In my case, I am not using any other CDN behind Cloudflare, just Heroku serving the files.

The error is so random that upon website load, out of 40 images 1 or 2 will have that error, but if I reload, they will be fine.

This is extremely problematic.

Can someone with the necessary privileges escalate this as an issue?

Any news on this? The issue is not subsiding…

I have been able to narrow down the issue:

This used to happen because I had disabled caching entirely, through a Page Rule.

Similarly, even after enabling caching, if I purged the cache and reloaded my website in my browser, it would show the same behaviour: one or two elements, most of the time images but sometimes /index.html as well, would fail with a 526 error code.

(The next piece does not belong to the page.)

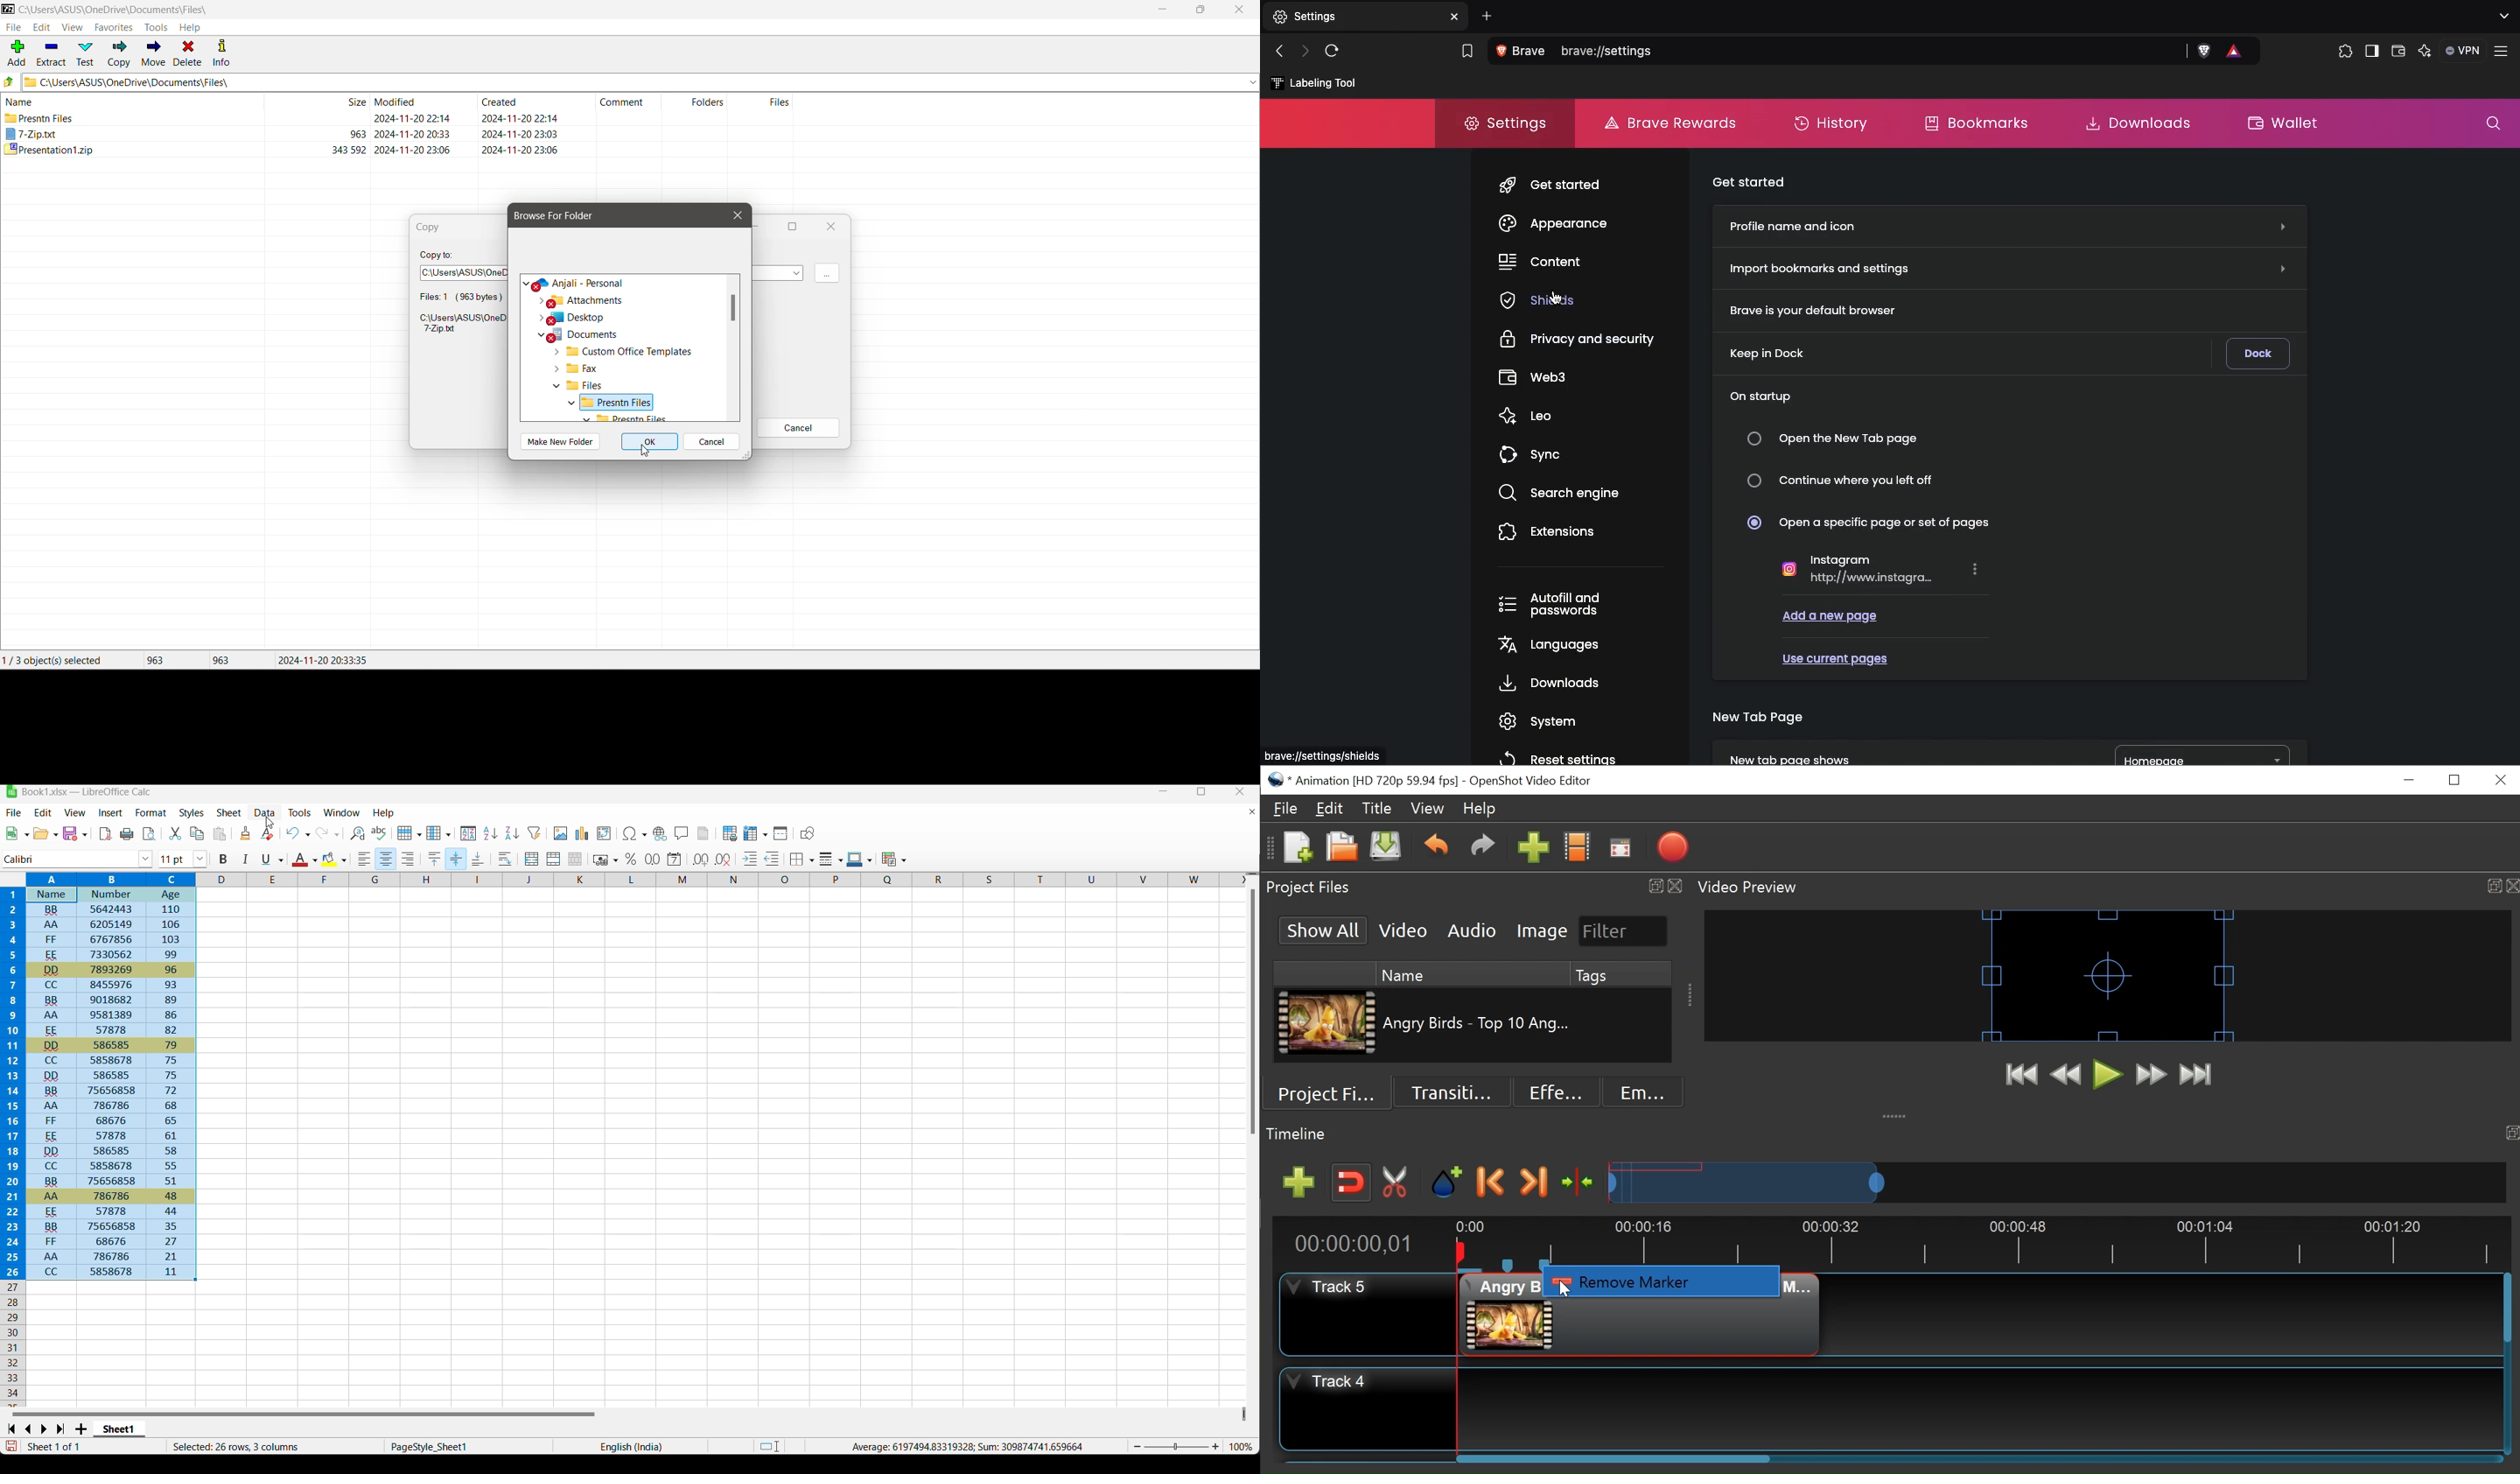 The height and width of the screenshot is (1484, 2520). Describe the element at coordinates (1479, 810) in the screenshot. I see `Help` at that location.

Thus I think this is a Cloudflare bug, which happens when Cloudflare needs to fetch many resources from the origin server at the same time, because they are not in the cache. In such a case, Cloudflare seems to randomly fail the SSL certificate verification.

It is pretty easy to replicate: purge the cache, reload the page, see 526 errors.

A temporary workaround to this issue, for end users like us is to reenable caching, and if needing to purge the cache, to reload as many resources ourselves after purging it, so that errors fall on ourselves instead of on our website visitors.

Unfortunately, that doesn’t help in my case.
Thanks for the update though!

On another note, I seem to get fewer 526 errors in development mode. But they are not gone.

Yeah, and actually thinking back to my workaround, it is actually really not a solution, just a workaround, because non-cachable items such as HTML pages or dynamic content run the same risk of seeing a 526.

This is a real heavy bug by Cloudflare.

This is also happening for me. Some people are seeing intermittent 526 errors. It’s just one every now and then, during regular use of the app - not high frequency. I’m also using Heroku. It started happening within the last few weeks tops, though its hard to pinpoint exactly when it started.

I have reached out to Cloudflare support, and they are being absolutely terrible. They still haven’t understood that this is a serious Cloudflare bug.

Did you try switching to Full SSL, instead of Full (Strict)? I wonder whether that would solve the issue, but I am not even sure.

I can’t seem to reproduce the issue right now. I’ll try again in 1-2 days.

I’ve tried Full (without Strict) before, it changed nothing.